▶ [Task data]

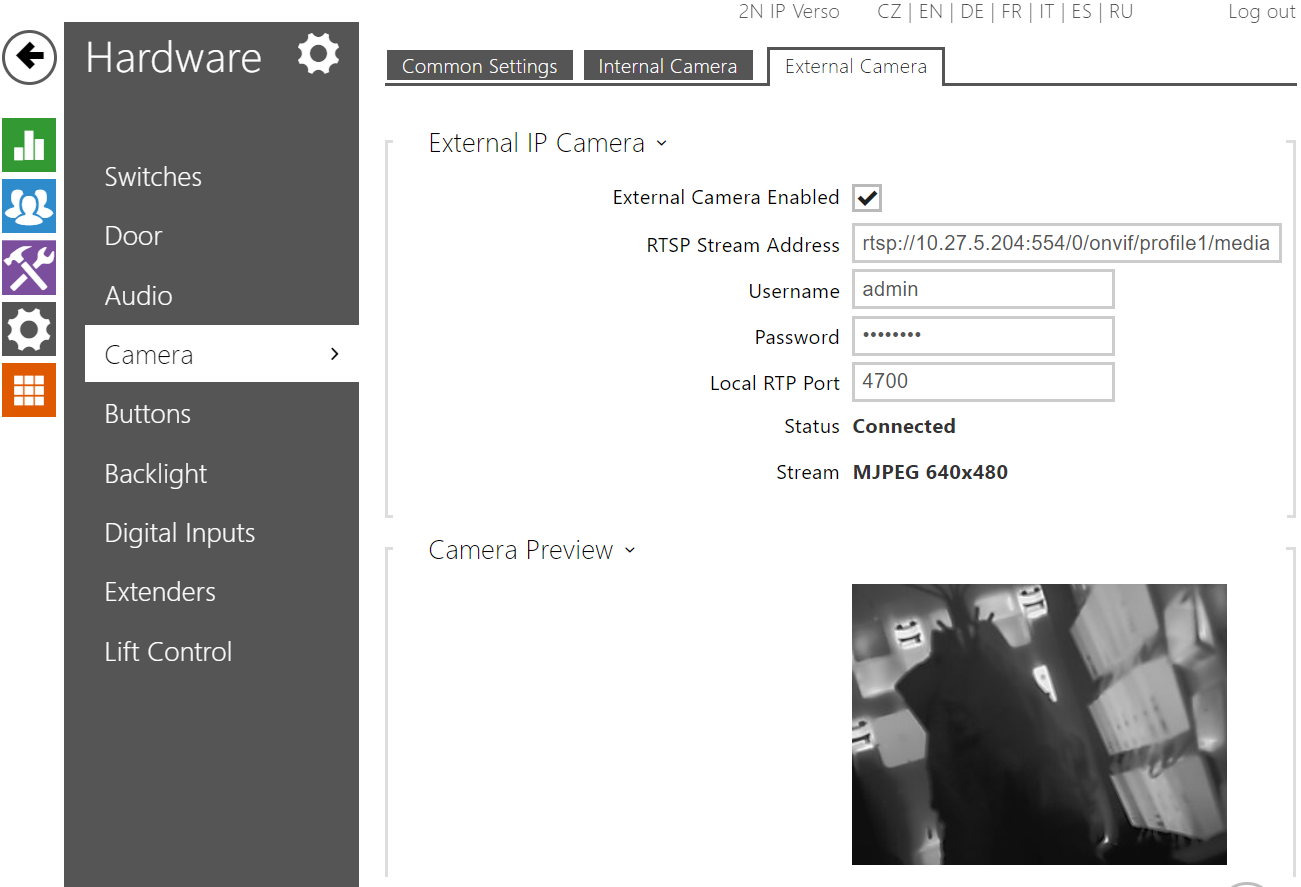Image resolution: width=1301 pixels, height=887 pixels.
Task: Select the purple Hardware tools icon
Action: click(29, 268)
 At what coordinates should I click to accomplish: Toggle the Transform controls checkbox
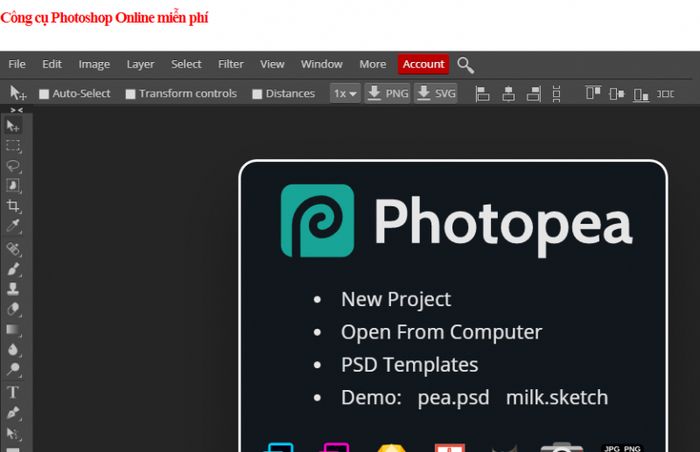130,94
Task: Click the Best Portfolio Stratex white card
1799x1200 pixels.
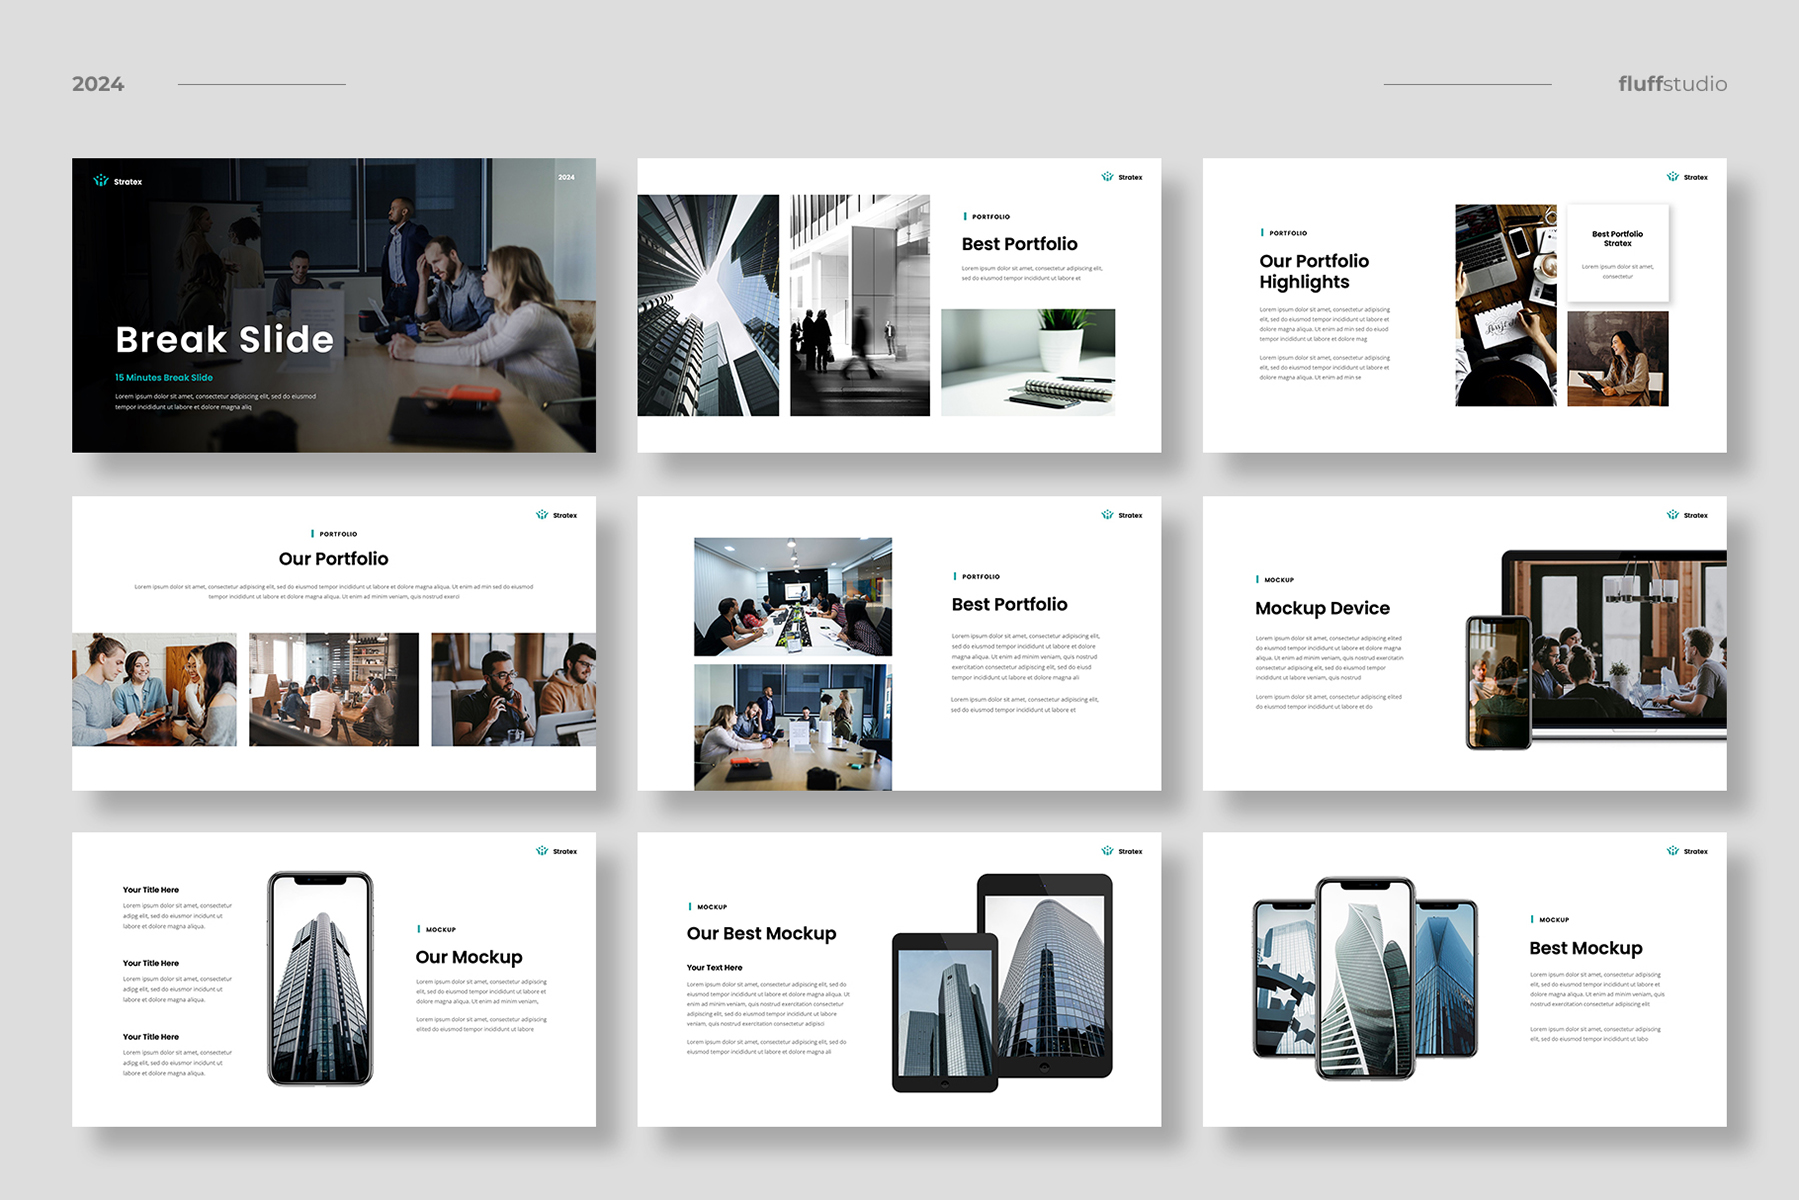Action: coord(1617,253)
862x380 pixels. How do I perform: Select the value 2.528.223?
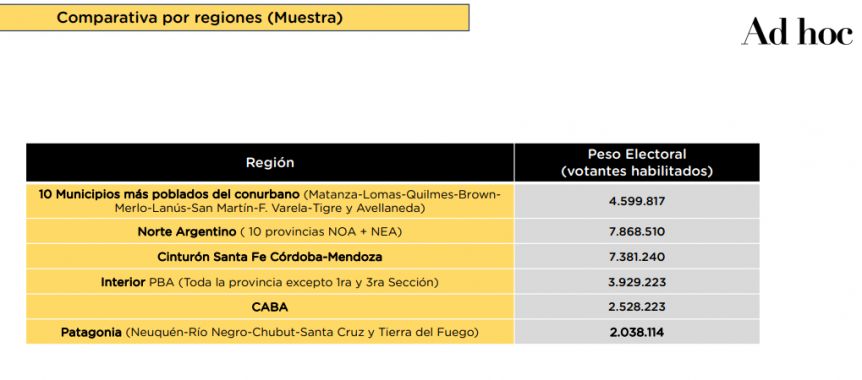tap(637, 307)
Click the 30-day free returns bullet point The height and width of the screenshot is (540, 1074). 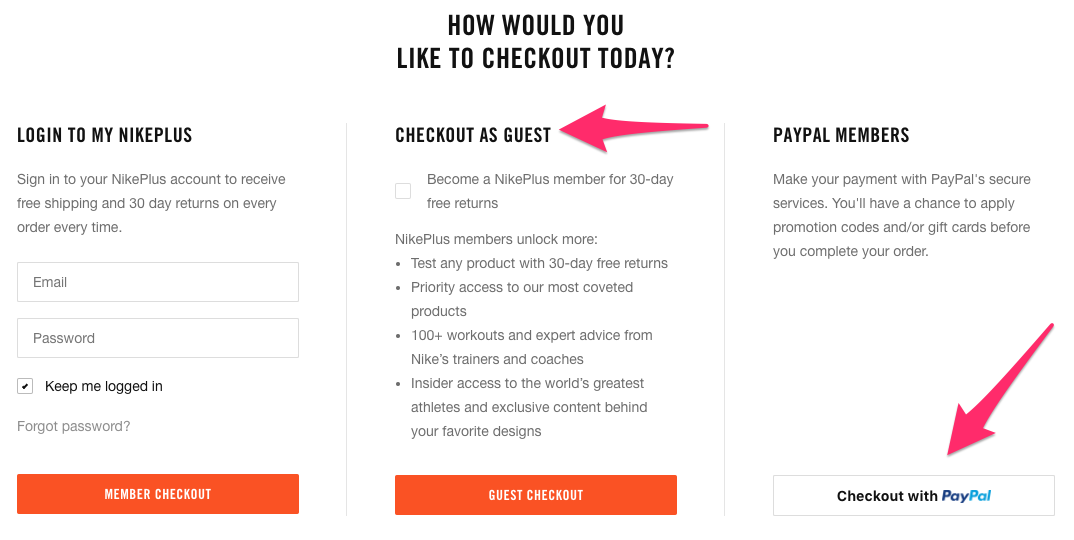coord(539,263)
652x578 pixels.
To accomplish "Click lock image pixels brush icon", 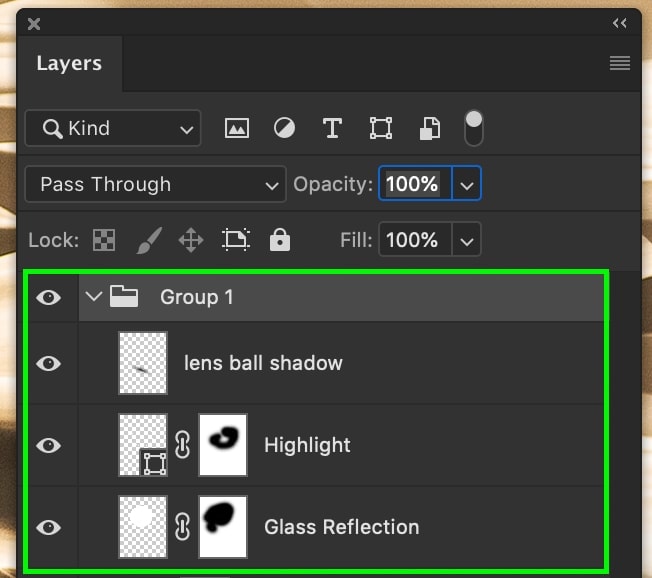I will click(x=147, y=240).
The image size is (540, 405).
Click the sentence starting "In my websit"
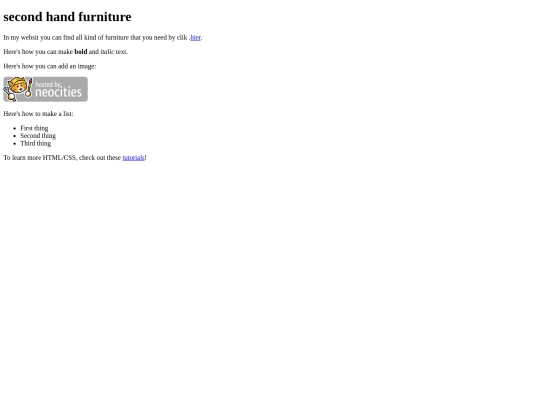pos(103,38)
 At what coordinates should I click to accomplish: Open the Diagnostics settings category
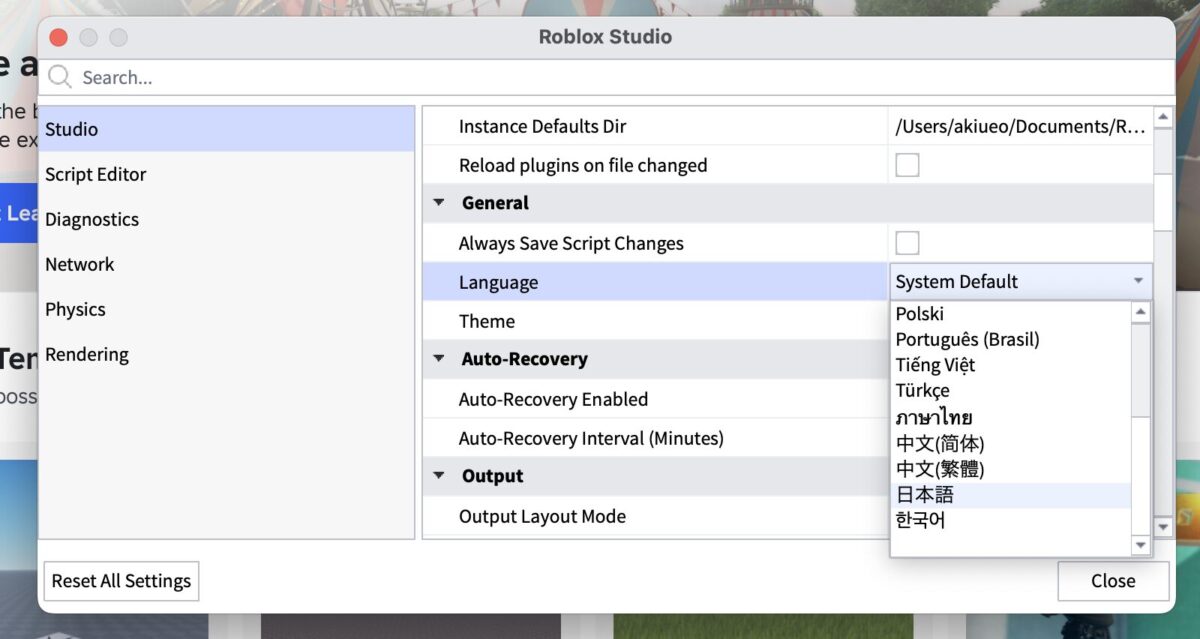point(92,219)
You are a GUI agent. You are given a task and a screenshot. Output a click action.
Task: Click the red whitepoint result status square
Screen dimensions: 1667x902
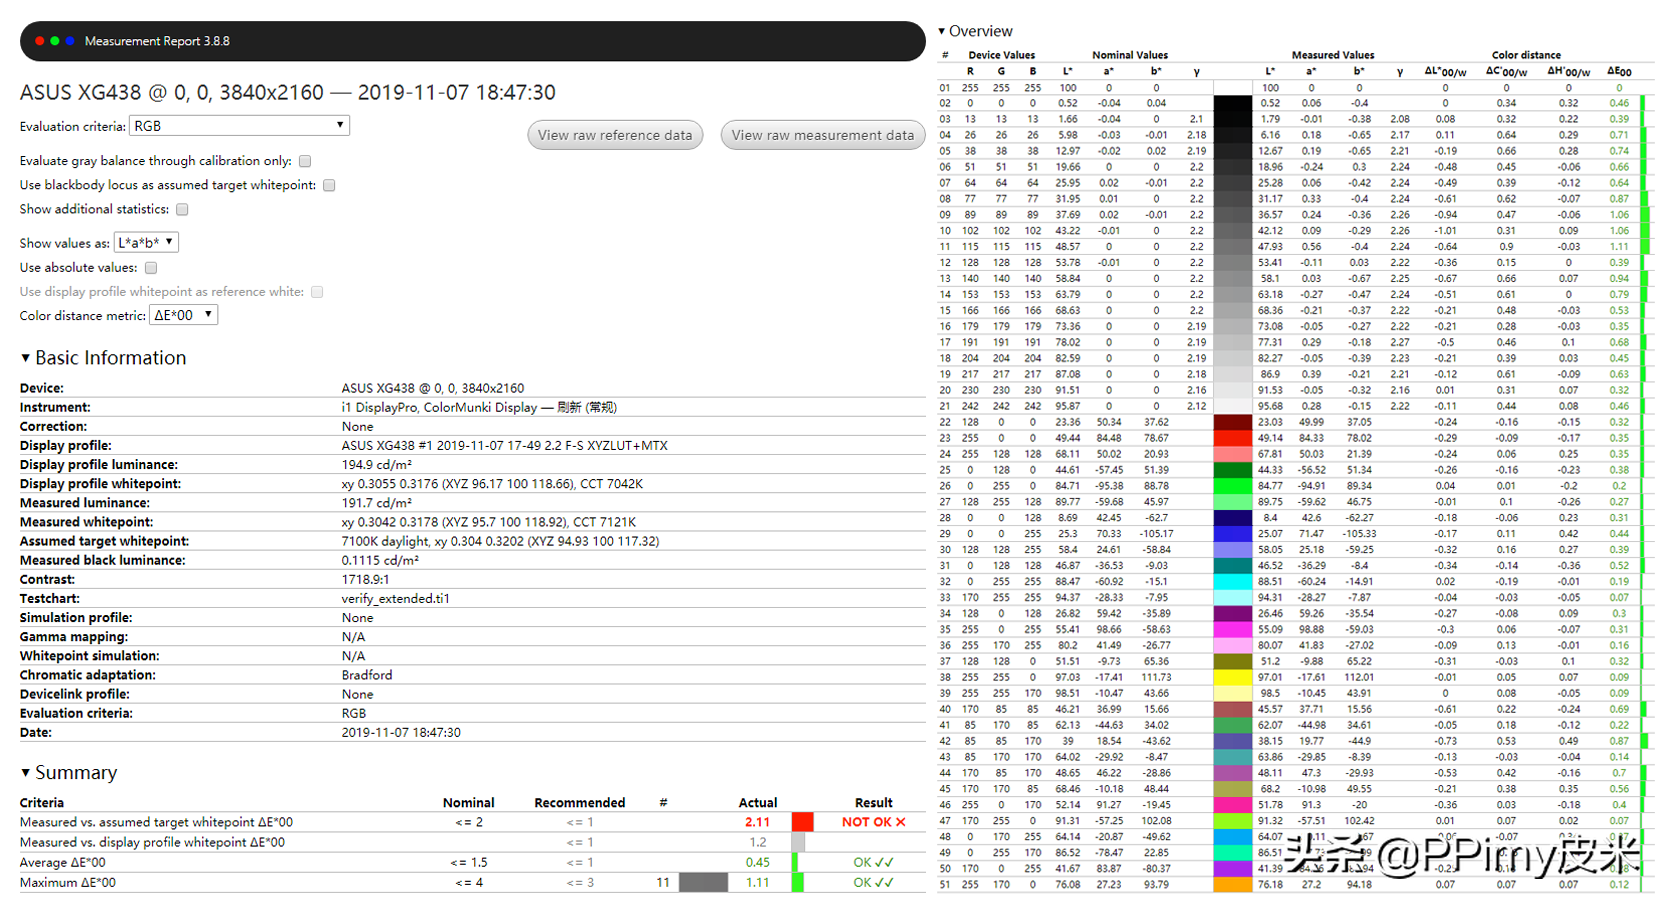coord(802,822)
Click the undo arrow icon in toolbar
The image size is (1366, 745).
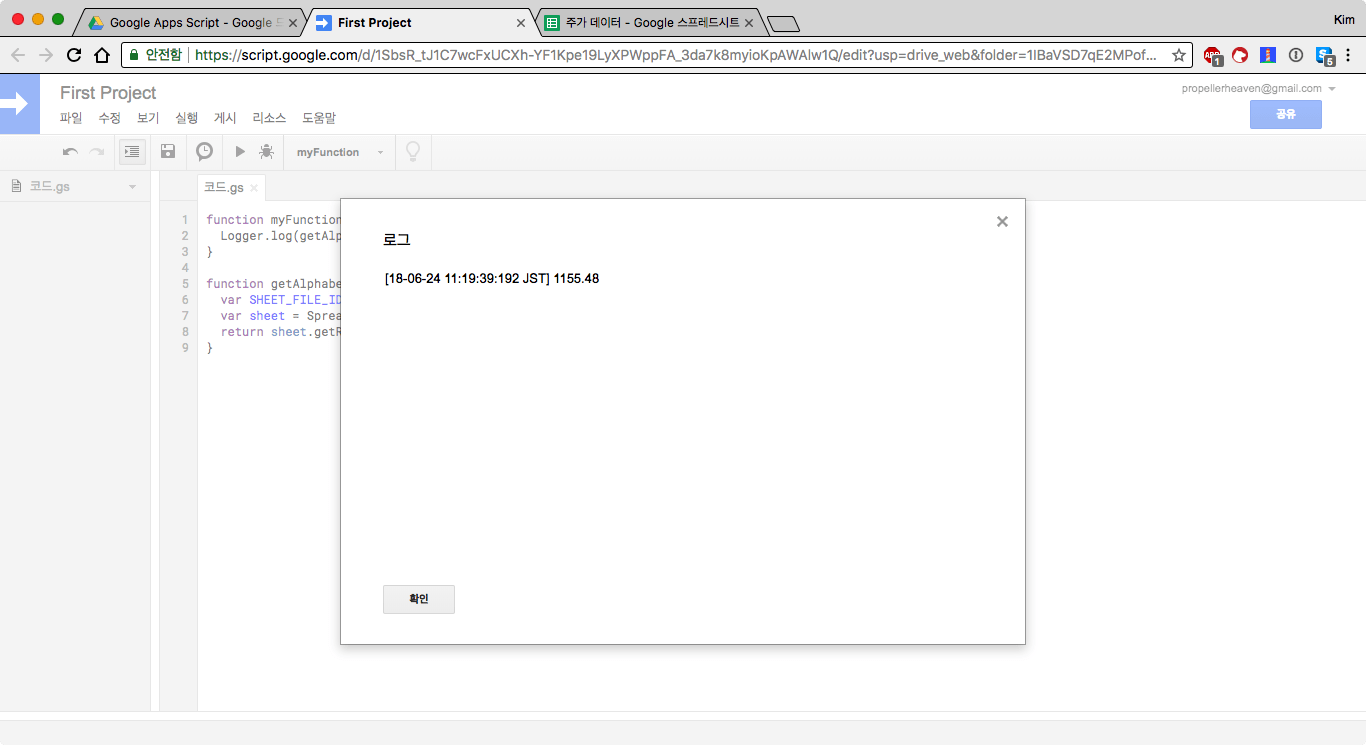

▶ [What you need to do]
Write out each line above that contains the word "size".

▶ [Response]
The image size is (540, 405).
The image size is (1366, 745).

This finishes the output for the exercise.